Das Heilmittel: „Abspecken„, alles auf ein gesundes Maß reduzieren und sich wieder in Bewegung setzen!
In sämtlichen Bereichen unseres Lebens leiden wir inzwischen unter der „ZUVIELISATION“ (Gunther Schmidt). Das ständige Surfen im Internet erzeugt immer mehr psychische Probleme. Der Sucht-Faktor der Sozialen Medien schürt besonders bei Jugendlichen Ängste vor dem echten Leben und vor realen Menschen. Durch ständiges Vergleichen mit Anderen sehen sie eher ihre (körperlichen) Mängel, was besonders unglücklich macht (vor allem junge Frauen). So verwundert es nicht, dass ein Drittel der Jugendlichen findet, das Smartphone wäre besser nicht erfunden worden!

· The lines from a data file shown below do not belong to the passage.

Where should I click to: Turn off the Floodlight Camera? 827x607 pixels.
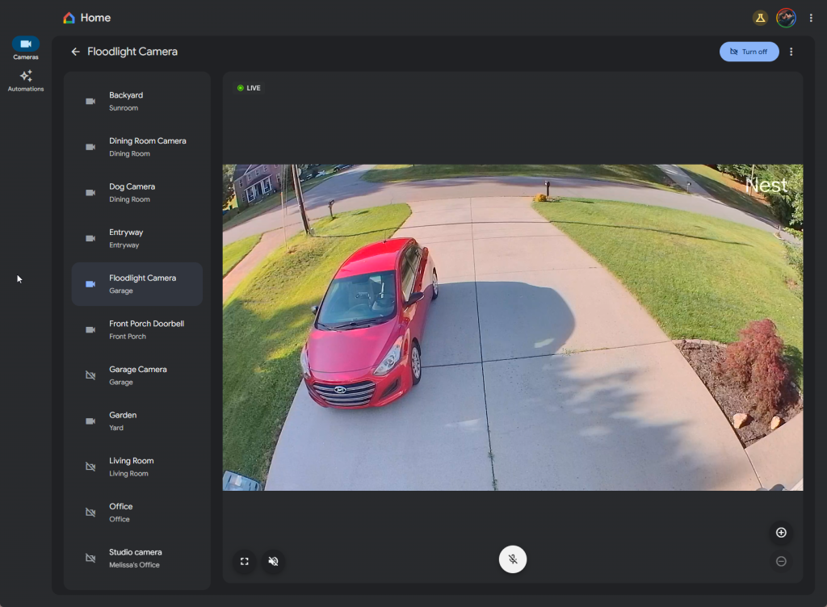(749, 52)
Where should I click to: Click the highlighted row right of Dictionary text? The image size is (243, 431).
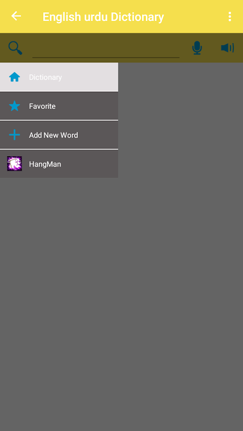click(90, 77)
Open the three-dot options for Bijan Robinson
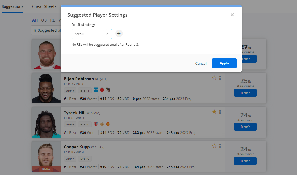 tap(220, 78)
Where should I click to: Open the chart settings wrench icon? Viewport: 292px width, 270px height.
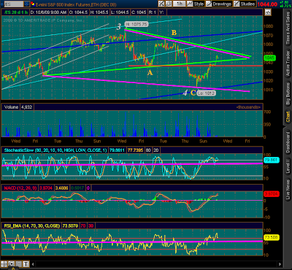click(161, 4)
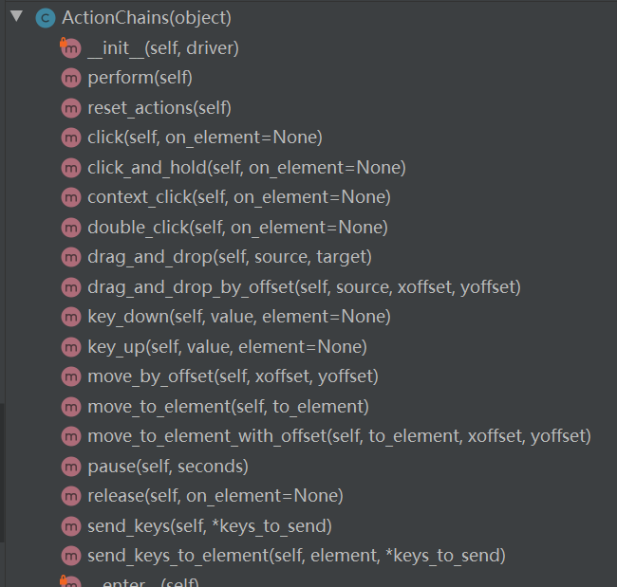Select the double_click method entry

237,228
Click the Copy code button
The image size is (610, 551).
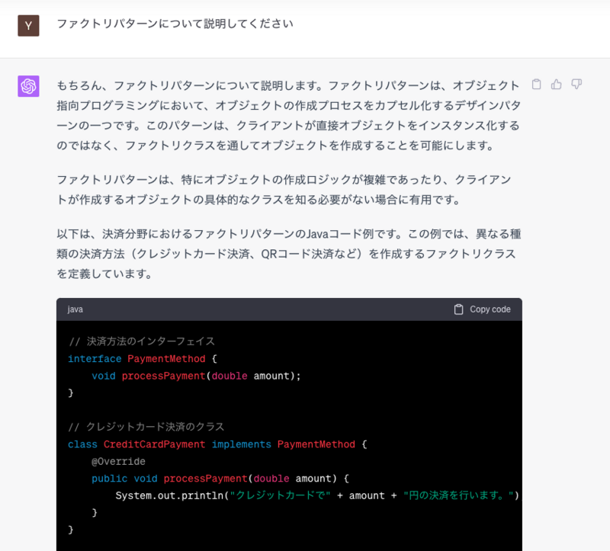[x=483, y=309]
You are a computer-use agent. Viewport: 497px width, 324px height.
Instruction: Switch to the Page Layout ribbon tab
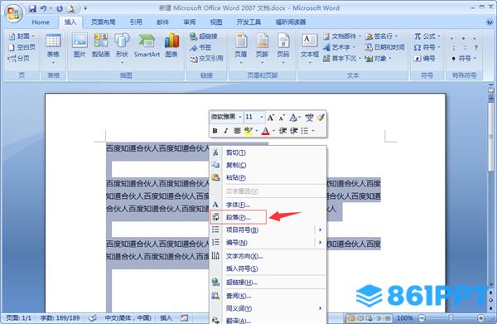(x=103, y=22)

Last but not least unser KONSUMVERHALTEN: Als echte „Verbraucher“ sitzen wir heute alle in der Wohlstandsfalle fest: Im Streben nach „immer mehr“ materiellem Glück verbrauchen wir Deutschen die Ressourcen von 3 (!) Erden. Allerhöchste Zeit, von gigantischer Verschwendung auf einen nachhaltigen Lebensstil umzuschalten, damit auch unsere Kinder und Kindeskinder noch ein gutes Leben haben können.
Doch nur an die Vernunft zu appellieren reicht nicht: Das Gefühlshirn muss mit lockenden Bildern ins Boot geholt werden, damit es nicht mit Verlust-Aversion antwortet! (s.a. „Verzicht“ oder „Befreiung“?) Oder man definiert LUXUS einfach ganz neu: „Der wahre Luxus bedeutet nicht, Dinge zu haben, sondern auf sie verzichten zu können.“ (Alexander von Schönburg) Wenn uns die Angst vor Wohlstandsverlust an dringend notwendigen Verhaltensänderungen hindert, dann müssen wir unsere VORSTELLUNGEN VON GLÜCK UND EINEM GUTEN LEBEN ÄNDERN! Uns wieder auf das besinnen, was wirklich glücklich macht, wie Seelenruhe, gute Beziehungen zu Anderen, die Entfaltung des eigenen Potentials, Sinn im Leben zu empfinden, usw.
Also gerade das, was man mit keinem Geld der Welt kaufen kann! Und was rein gar nichts mit gesellschaftlichem Status zu tun hat!